» Your instructions
Edit the Star Trek bridge text starting at "I’m just askin’." and ending at "see on screen.", replacing "model" with "miniature" throughout that part.

:: Exercise text

Yet you’re the one who can’t handle the “consistent or logical” explanation that the bridge is off-axis and it is YOU who is picking and choosing what’s “canon” and what’s not. You want to have it both ways. You insist the bridge is straight because you believe it’s logical and makes physical sense, but when someone points out that it DOESN’T make physical sense given the architecture of the ship then you get on your “Trek isn’t wholly consistent or logical” high horse. Look, I completely accept that there are logical inconsistencies in Trek. Of course there are. I’m able to suspend disbelief with the best of ‘em. My problem with THIS SHOT is that it’s the one shot in the whole series were the interior set and exterior model are supposed to be married together. We see them together in the same frame. That’s why it’s a cool and unique shot. And the architecture doesn’t line up. Simple. It COULD and SHOULD but that would mean taking the apparently unprecedented mental leap of realizing that the three command stations are really pointed slightly to the left. Apparently that’s just too much of a crazy notion.

And if you have such snooty disdain for “some fans” (I guess those would be the ones with the audacity to disagree with you — or do your two TNG credits allow you exclusive right to determine ‘canon’ for the franchise???) then why are you hanging out on a fan site? Why are you working on an internet fan film if you have such a low opinon of “some fans”.

I’m just askin’.

#29: “If by “40 years of supporting materials” you mean Franz Joseph’s blueprints and tech manual, there are lots of details in them that don’t match the on screen reality of Trek.”

Very true, but Franz Joseph isn’t the real issue. Look at the model. Look at the set. The model has a cylindrical bulge to the rear of the dome. The set has the doors to the side of the command stations. If you line up the two, the command stations are off-axis — which is perfectly fine in a fly-by-wire STARship with gravity generators and inertial dampers. There is no room in the curved hull for a turbo shaft tube that jogs to the side as it reaches the bridge deck – not without shrinking the size of the overall bridge interior much smaller than what we see on screen.

#31: “I believe that the Great Bird himself never considered FJD to be consistent with ‘canon’.”

That doesn’t mean that some things FJD did weren’t accurate given the realities of the set and model. The baby doesn’t need to be thrown out with the bathwater. Look at the model. Look at the set. It requires FAR LESS “artistic license” to simply say the command stations are off axis. This illogical desire to have three crew members sitting forward creates far more discrepancies than simply accepting the more likely explanation that they’re not. And don’t need to be.

#32: DB “The folks at CBS Digital followed the design of the shot that already existed in “The Cage.” The shots don’t design or animate themselves, or happen “by accident” such that they turn out to match what was done previously.”

::::
:: Given entries

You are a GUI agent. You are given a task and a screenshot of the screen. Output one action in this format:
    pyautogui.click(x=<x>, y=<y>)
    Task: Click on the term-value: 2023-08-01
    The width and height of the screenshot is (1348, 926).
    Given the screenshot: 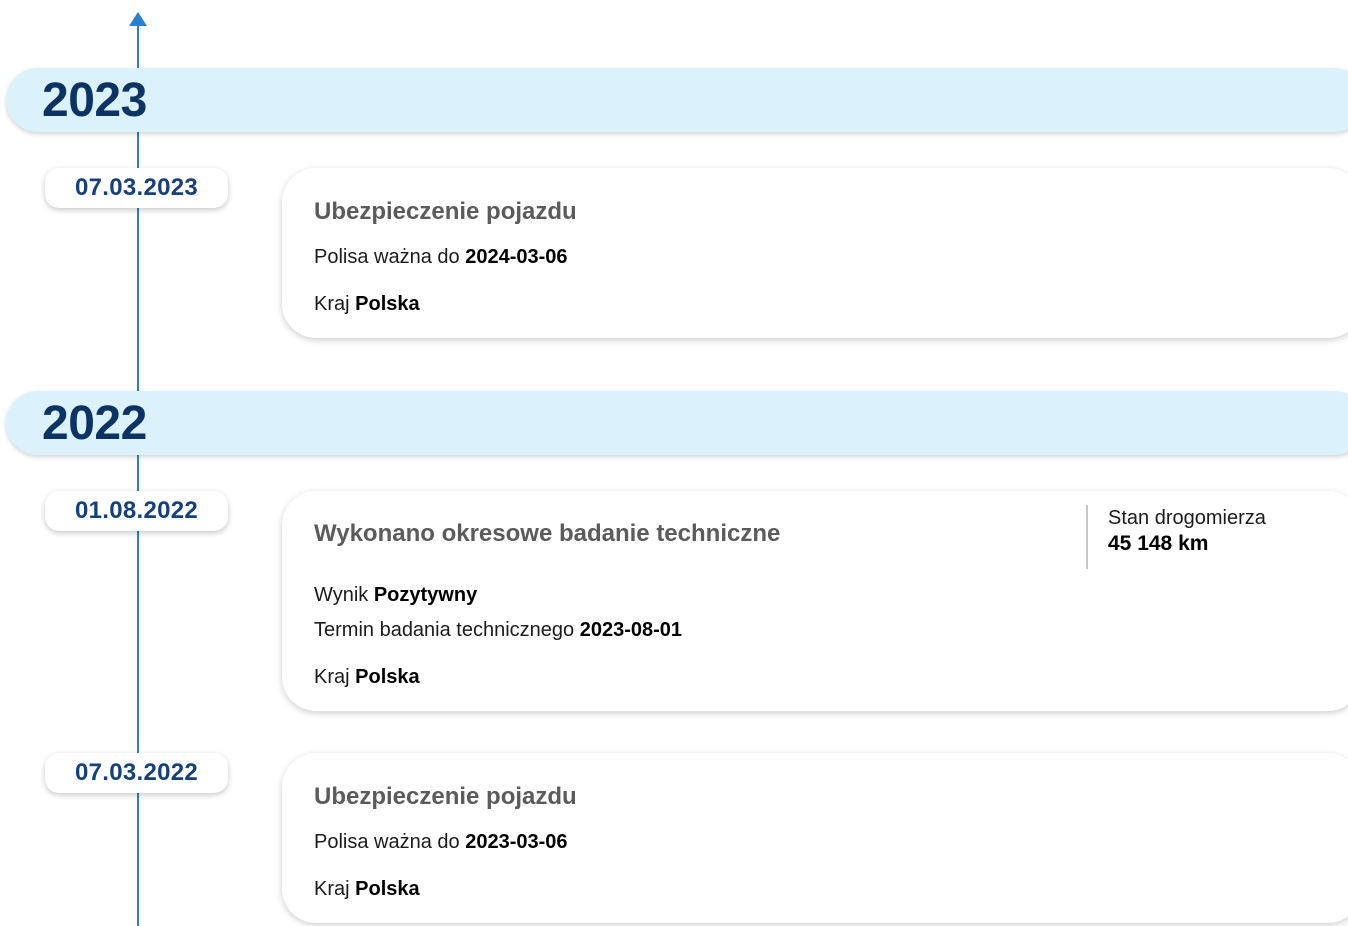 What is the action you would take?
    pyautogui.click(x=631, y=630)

::::

» Solution to this task
I’m just askin’.

#29: “If by “40 years of supporting materials” you mean Franz Joseph’s blueprints and tech manual, there are lots of details in them that don’t match the on screen reality of Trek.”

Very true, but Franz Joseph isn’t the real issue. Look at the miniature. Look at the set. The miniature has a cylindrical bulge to the rear of the dome. The set has the doors to the side of the command stations. If you line up the two, the command stations are off-axis — which is perfectly fine in a fly-by-wire STARship with gravity generators and inertial dampers. There is no room in the curved hull for a turbo shaft tube that jogs to the side as it reaches the bridge deck – not without shrinking the size of the overall bridge interior much smaller than what we see on screen.